**Set exercise 1**. In the blog post about a rented-car trip, what model of car did the writer rent?
**Set exercise 2**. Write the next part of the blog post about a rented-car trip, picking up right after its final sentence.

**Document section**.
──────
My Drive-pered Escapade

This is going to be a long post. The diaper portions are little, but trust me, they are ‘juicy’, mind the pun. Think of this post as a story. You can read the diapered chapters only, if you so wish.

Chapter 1: Pick-up day

I’ve not had an escapade in quite a while as now I have better access to diapers since ORD. But I still longed for that freedom of being able to go wherever I want, being a tourist in my own country etc. Also, I’ve always wanted to rent a car and ‘just drive’, for the fun of it. And that’s just what I did. I even came up with 4 ‘modules’, just for the fun of planning it.

I rented a small car for my Escapade, a simple Suzuki Swift. And the pick-up itself was quite a mess! Their office was in an industrial complex, and the address that I received was unclear. Once I found the place, I was told that I had to pay the deposit in cash. So, I fumbled back down to the vast complex and had to find an ATM. It took me nearly half an hour!. But my ordeal didn’t end there. The guy led me to the car, and instructed me to get into the passenger seat. I assumed that he was going to show me the interior. But instead, he zoomed off to the neighbouring industrial complex! It was evening and he didn’t even tell me where we was going until I asked. Turned out that he simply wanted a ‘lift’ to the place since I had rented out their last car.

So there I was, in the middle of another, unfamiliar industrial complex. Gingerly, I drove out, and took a wrong turn… Had to stop to consult Google Maps. I had decided to go to Kovan for dinner, and to experience night driving at the same time, and I did. As I was approaching the carpark, it dawned onto me that I had forgotten to put in the Cashcard. Upon closer inspection, I realised that it was the ‘older’ Cashcard, not CEPAS. Luckily, the gantry opened. Heaving a sigh of relief, I went in and found a spot. Being a perfectionist, I re-aligned the Swift 3 times before getting out. And a homeless man watching that scene laughed. Walking away, I got myself a Subway sandwich, and a Cashcard. Drove home and parked in a multi-storey car park a little further from my house (for obvious reasons). The very MSCP that my dad proclaimed that was ‘very difficult to negotiate’.

Chapter 2: I need a toilet

The next day, I had planned to put on my diaper at home before commencing my driving. Then, my grandma decided to go walking that morning, and I knew that I couldn’t take any chance. I walked down, underwear on, diaper in my bag, greeted her, and walked on. At first, I wanted to put it on in the public toilet at the Community Centre. But they had just commenced cleaning. The nearby MRT Station was similarly undergoing cleaning. And as the clock had struck 9am, I decided to just move on.

I drove out of the MSCP WITH GREAT EASE (emphasis added), and drove on to East Coast Park’s Seafood Centre. I had chosen that carpark as it would be deserted in the morning, and it was. I quickly donned on my Softess diaper (horrible HORRIBLE design, but good absorbency), bagged my underwear (I’ll come back for this), and bought a lemonade before commencing some self-teaching, ‘skills module’. I taught myself to do forward-parking, and to reverse to the rear without looking at the mirrors. These things were not taught in driving-school, and I guess I’ll never use the latter, it is so silly.
──────
**Supplied material**.
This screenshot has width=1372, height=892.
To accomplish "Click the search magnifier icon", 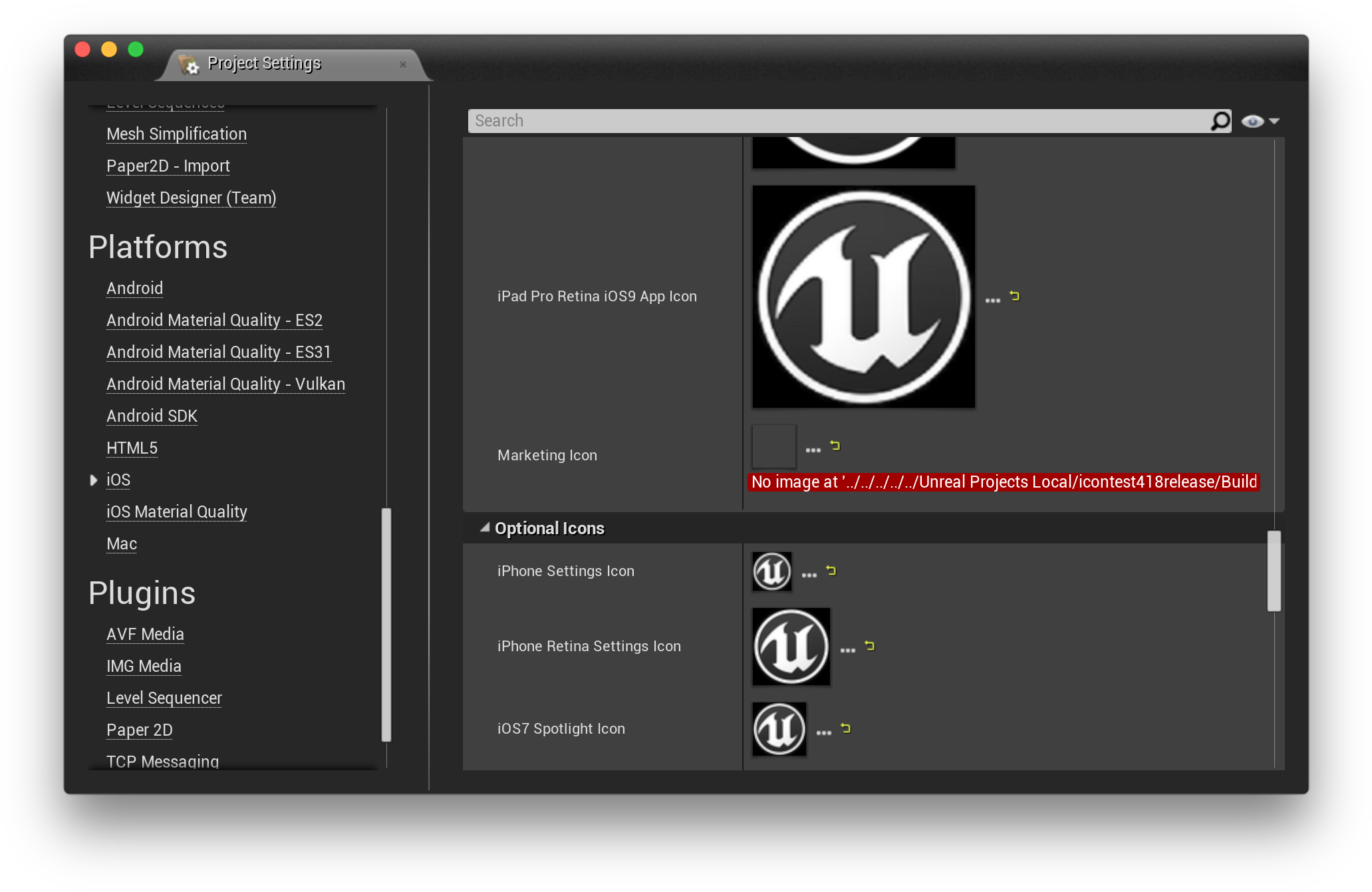I will coord(1220,121).
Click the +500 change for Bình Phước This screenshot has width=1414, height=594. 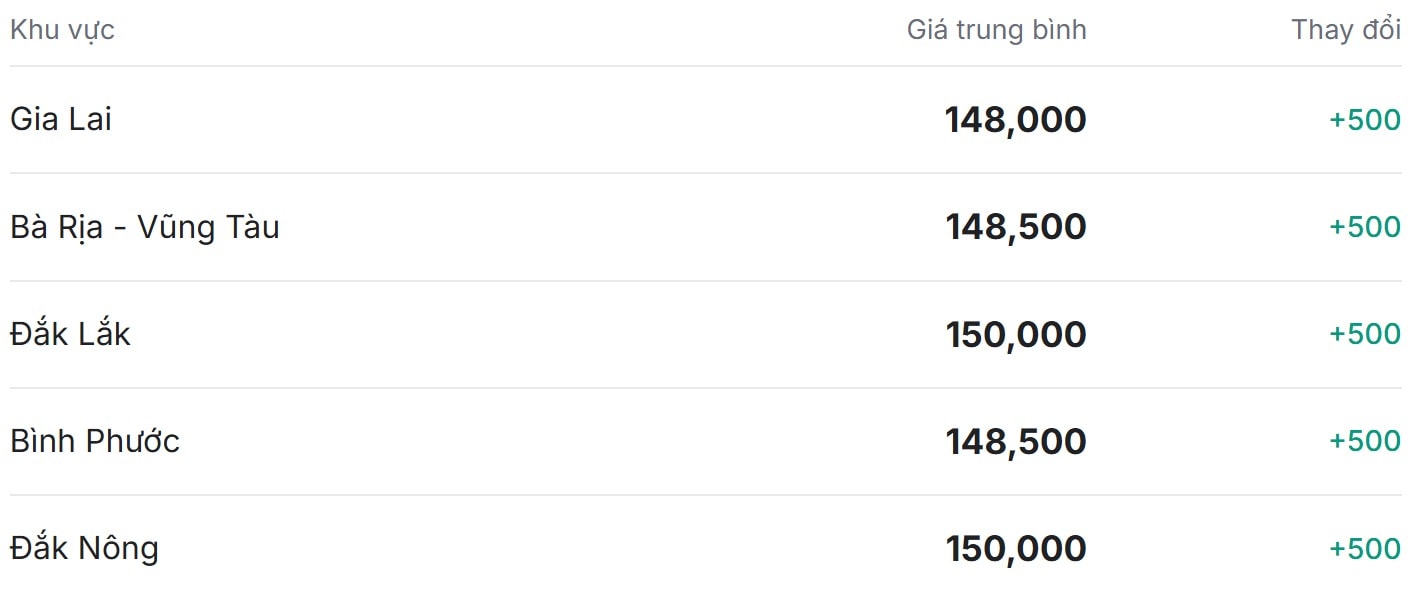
──────
**Task response 1**. A Suzuki Swift.

**Task response 2**.
After I was satisfied that I had mastered it somewhat, I decided to commence my ‘city-driving module’. But I realised that I should have awoken earlier, as most of the traffic jams had cleared by 11.30. I out of the carpark, kept to the service road and drove up Still Road, and down Changi Road, all the way to Bukit Merah before turning into Telok Blangah. Modest distance. I peed a trickle at some traffic stops, but nothing major.

I then stopped at a carpark, for another glass of lemonade. It turned out that I was in LKY’s ward, which meant that the place that I was sitting in was frequented by my grandmother, before I was born. A place which I had stumbled across by accident, an oral legend, since my grandmother moved out of the area before I was born. And I see if for the first time while I was wearing a diaper. Like it was meant to be… I wonder if the old ladies I saw still remembered my grandmother.

Sentiments aside, I commenced my ‘hilly-region module’. The route was simple; drive up and down Mount Faber’s steep and winding roads, loop and repeat. The valets at the Jewel@Mount Faber must have been wondering what in the world was I doing. Anyway, though some sections were indeed steep and winding, it was really nothing. I guess real mountain roads would be much more challenging. So, no driving up to Cameron Highlands for now. With that thought, I paused for lunch at the Harbourfront Food Centre.

Chapter 3: Don’t laugh at me!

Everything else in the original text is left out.